Concluding with two thoughts, and another name…

First, despite her not complying with one of the above criteria, yours truly cannot help but think that the best candidate available is Senator Amy Klobuchar of Minnesota; see the first bullet point in PRESIDENT TRUMP CANNOT WIN, BUT THE DEMOCRATS CAN LOSE, IN 2020, 1/9/20.    She is a moderate, by Democratic standards, and has shown the ability to debate intelligently and steadfastly.   She’s been in the Senate for over thirteen years and, while perhaps not making as many friends among her staff as she would like, seems to get along, and get things done, with her fellow senators, the latter two of which were traits that made Mr. Biden attractive to Mr. Obama when the latter was selecting his running mate.   At 60 by the end of May, Ms. Klobuchar is no kid, but is young enough to assuage some of the fears surrounding Mr. Biden.   She is from the upper Midwest, with Minnesota being something of a battleground state and, more importantly, demographically and electorally similar to outright battleground states like Wisconsin, Michigan, and Ohio.   And I have heard from several people who are just dying to vote against Mr.

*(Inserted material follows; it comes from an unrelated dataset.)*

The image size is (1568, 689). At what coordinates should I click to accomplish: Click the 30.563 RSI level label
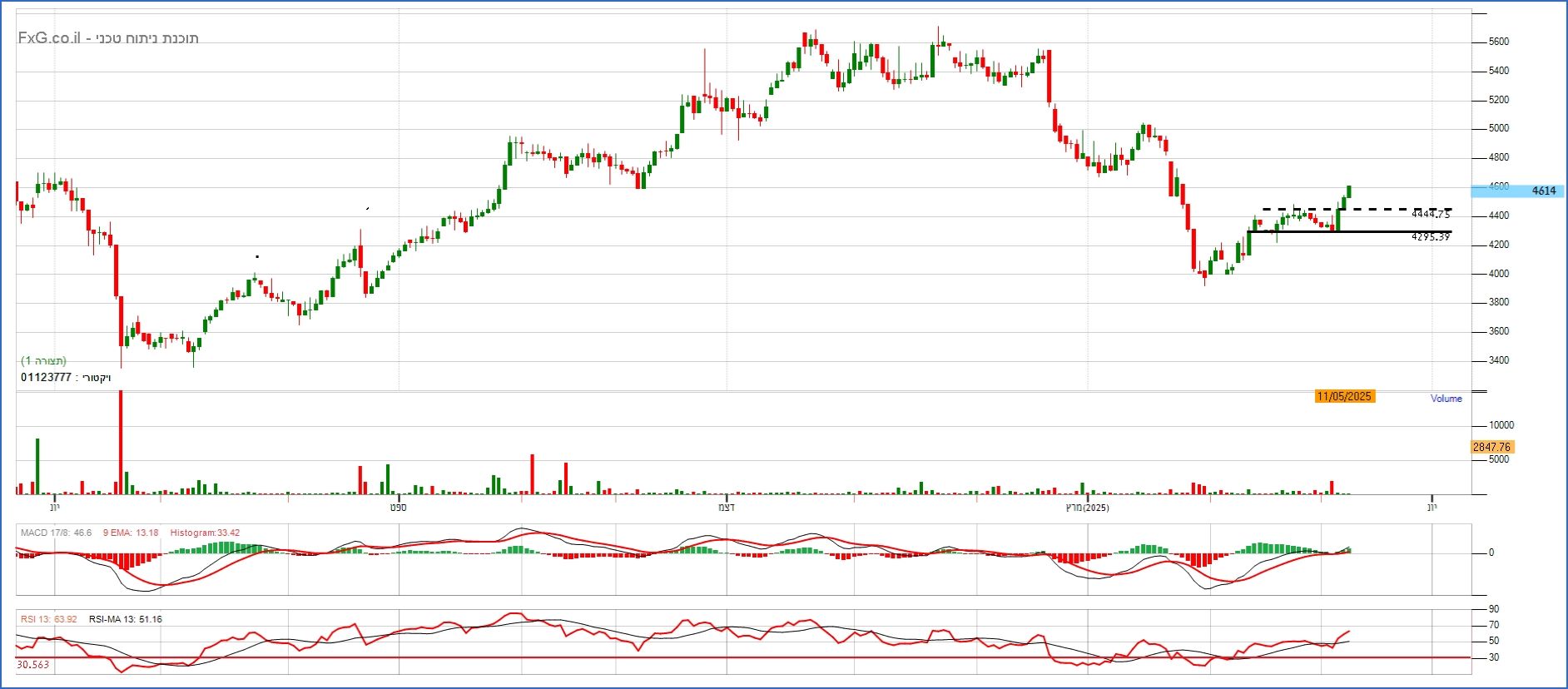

Trump but who still harbor doubts about Mr. Biden that Ms. Klobuchar’s being on the ticket would make them sure votes for Mr. Biden.   Keep in mind that one of the advantages yours truly has in observing such matters is that I have a very wide circle of friends and acquaintances.

As I wrote in the aforementioned January piece, Ms. Klobuchar would have been a compelling, and I think the most compelling, Democratic presidential candidate; if she had won the nomination, this race would have been even further into the bag for the Democrats than it is.   But Ms. Klobuchar is an example of a public official, from either party, who would make a great general election candidate and maybe even a decent president, but who has little to no chance of getting his or her party’s nomination.  That’s a shame.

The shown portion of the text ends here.